Question
If $$O,\,P$$ are the points $$\left( {0,\,0,\,0} \right),\,\left( {2,\,3,\, - 1} \right)$$ respectively, then what is the equation to the plane through $$P$$ at right angles to $$OP\,?$$
A.
$$2x + 3y + z = 16$$
B.
$$2x + 3y - z = 14$$
C.
$$2x + 3y + z = 14$$
D.
$$2x + 3y - z = 0$$
Answer :
$$2x + 3y - z = 14$$
Solution :
Since, coordinates of points $$O$$ and $$P$$ are $$\left( {0,\,0,\,0} \right)$$ and $$\left( {2,\,3,\, - 1} \right)$$ respectively.

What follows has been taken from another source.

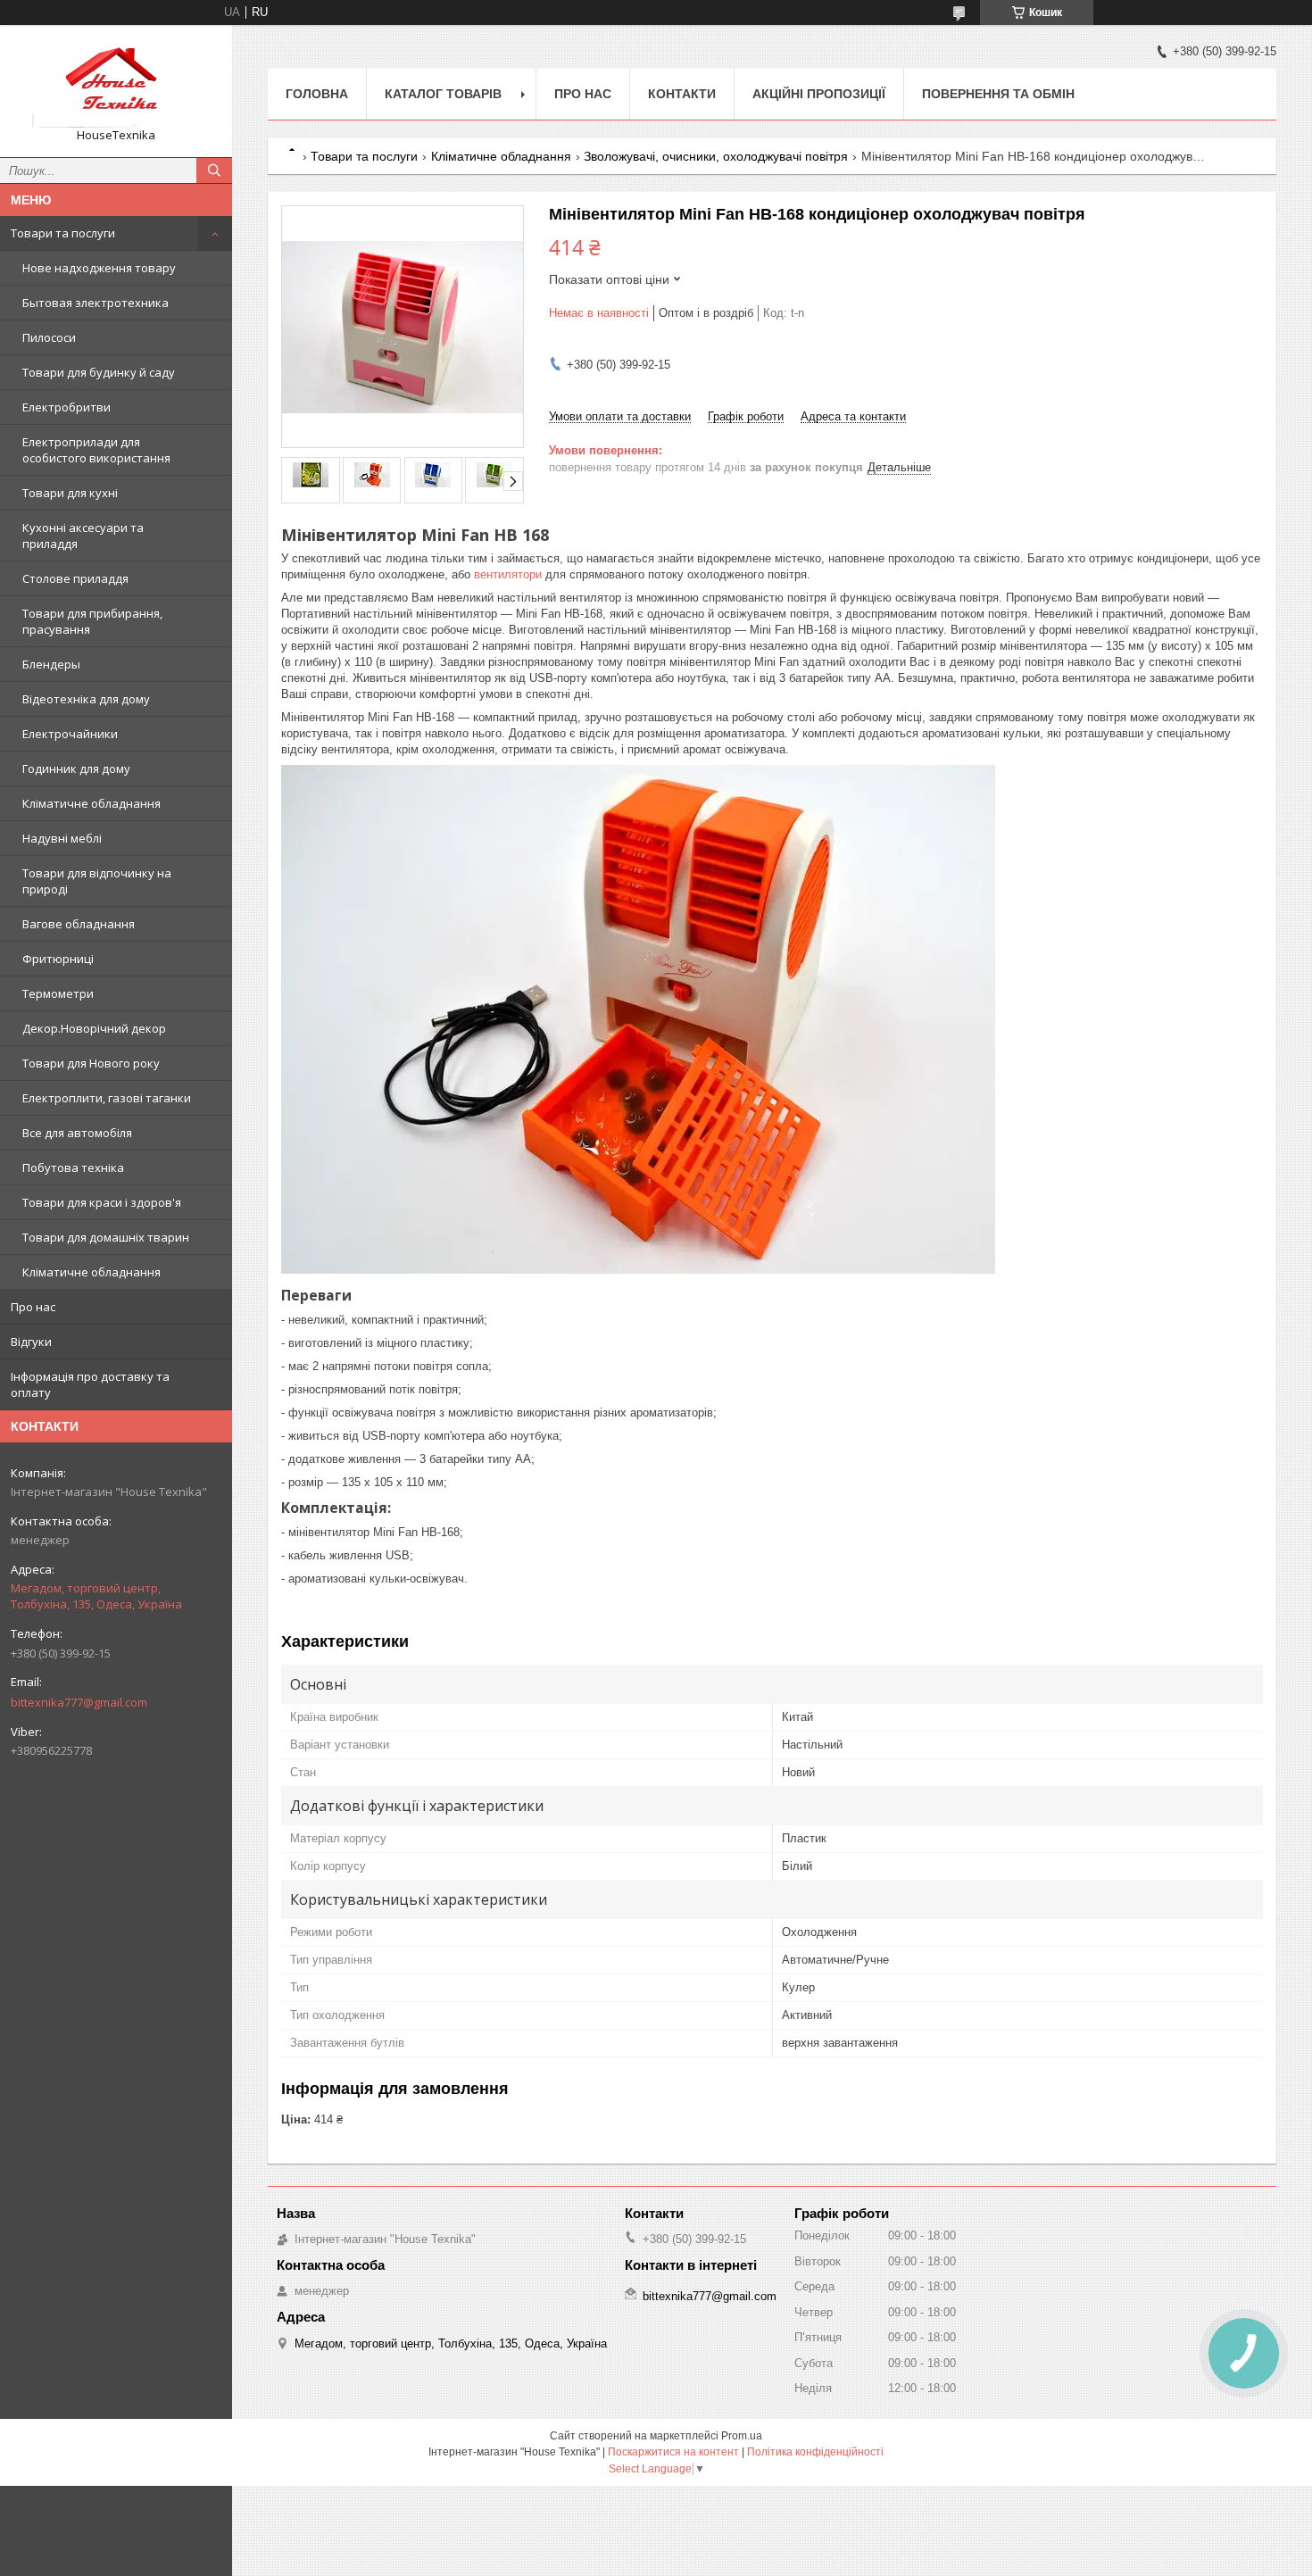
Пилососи (49, 337)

Direction ratios of $$OP$$ are $$\left\langle {2,\,3,\, - 1} \right\rangle $$
The plane is perpendicular to $$OP.$$
So, its equation is $$2x + 3y - z + d = 0......\left( {\text{i}} \right)$$
Since, this plane passes through $$\left( {2,\,3,\, - 1} \right);$$
$$\eqalign{
& 2 \times 2 + 3 \times 3 - 1 \times - 1 + d = 0 \cr
& \Rightarrow 4 + 9 + 1 + d = 0 \cr
& \Rightarrow d = - 14 \cr} $$
On putting the value of $$d$$ in equation $$\left( {\text{i}} \right)$$
$$\eqalign{
& 2x + 3y - z - 14 = 0 \cr
& \Rightarrow 2x + 3y - z = 14 \cr} $$
which is required equation of plane.